What a career John Grant has etched out for himself. For over a decade he cut an enviable body of work as frontman of tranquil folk-rock band The Czars before leveraging the experience into a solo catalogue of lush orchestral pop, McCartney-style piano ballads, sardonic lyrics, guttural croons and melodies that feel as warm and comforting as a raggedy old blanket.

Now 50 years old, Grant is at the peak of his popularity – one of indie rock's marquee names and solid live draws. He could hit the summer touring circuit every year, play songs like GMF to huge outdoor crowds, give a couple of quick thumbs-up and pick up his cheques. But Grant's mind doesn't dance like that. Instead, he continues to burrow down new sonic rabbit roles, expanding the horizons of his sound. And so now we have fourth album Love is Magic, a wild set of electro-funk jams that targets all you maggot-brains, atomic dogs and superfreaks.

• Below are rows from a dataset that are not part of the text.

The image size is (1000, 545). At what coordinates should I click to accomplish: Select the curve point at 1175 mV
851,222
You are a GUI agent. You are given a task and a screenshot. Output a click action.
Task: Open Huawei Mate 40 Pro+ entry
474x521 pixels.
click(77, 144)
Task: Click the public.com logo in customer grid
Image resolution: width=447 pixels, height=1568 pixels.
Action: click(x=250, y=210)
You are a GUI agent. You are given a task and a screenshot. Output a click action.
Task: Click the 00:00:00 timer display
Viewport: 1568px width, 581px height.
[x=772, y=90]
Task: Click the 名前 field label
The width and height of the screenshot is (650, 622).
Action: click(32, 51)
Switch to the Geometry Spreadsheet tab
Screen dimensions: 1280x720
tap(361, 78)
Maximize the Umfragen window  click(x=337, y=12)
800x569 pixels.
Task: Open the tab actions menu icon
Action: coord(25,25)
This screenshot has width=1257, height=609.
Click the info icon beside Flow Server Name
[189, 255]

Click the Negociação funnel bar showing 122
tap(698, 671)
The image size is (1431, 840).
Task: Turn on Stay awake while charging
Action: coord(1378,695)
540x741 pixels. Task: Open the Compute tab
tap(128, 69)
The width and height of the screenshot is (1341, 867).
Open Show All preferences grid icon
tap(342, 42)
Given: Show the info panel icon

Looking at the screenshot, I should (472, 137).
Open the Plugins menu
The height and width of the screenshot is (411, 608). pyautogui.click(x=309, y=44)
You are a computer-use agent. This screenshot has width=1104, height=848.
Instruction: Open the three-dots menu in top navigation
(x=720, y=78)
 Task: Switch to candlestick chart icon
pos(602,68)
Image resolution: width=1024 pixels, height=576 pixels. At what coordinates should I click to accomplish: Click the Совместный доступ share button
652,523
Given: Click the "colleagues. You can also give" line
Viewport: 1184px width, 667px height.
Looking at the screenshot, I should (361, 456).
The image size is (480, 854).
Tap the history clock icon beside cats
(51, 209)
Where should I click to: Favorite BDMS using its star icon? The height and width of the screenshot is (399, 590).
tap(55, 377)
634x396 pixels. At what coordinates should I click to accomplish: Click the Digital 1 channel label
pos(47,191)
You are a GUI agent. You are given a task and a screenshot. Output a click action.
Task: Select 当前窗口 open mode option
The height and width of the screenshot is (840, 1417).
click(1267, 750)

The stylistic direction of the project hasn't come totally out of the blue. Grant teased out some of his electronic impulses on the 2015 album Grey Tickles, Black Pressure. And, earlier this year, he dropped the little-heard Mr Dynamite, a surrealist joint record with the band Wrangler released under the name Creep Show. Love Is Magic is the continuum of recent experiments, and, like Mr Dynamite, it's a real mixed bag. Sometimes the album is fun; frequently it's daft. Every idea doesn't hit the bullseye, but it's an album so loaded with ideas you can't help but marvel at the depths of Grant's creativity.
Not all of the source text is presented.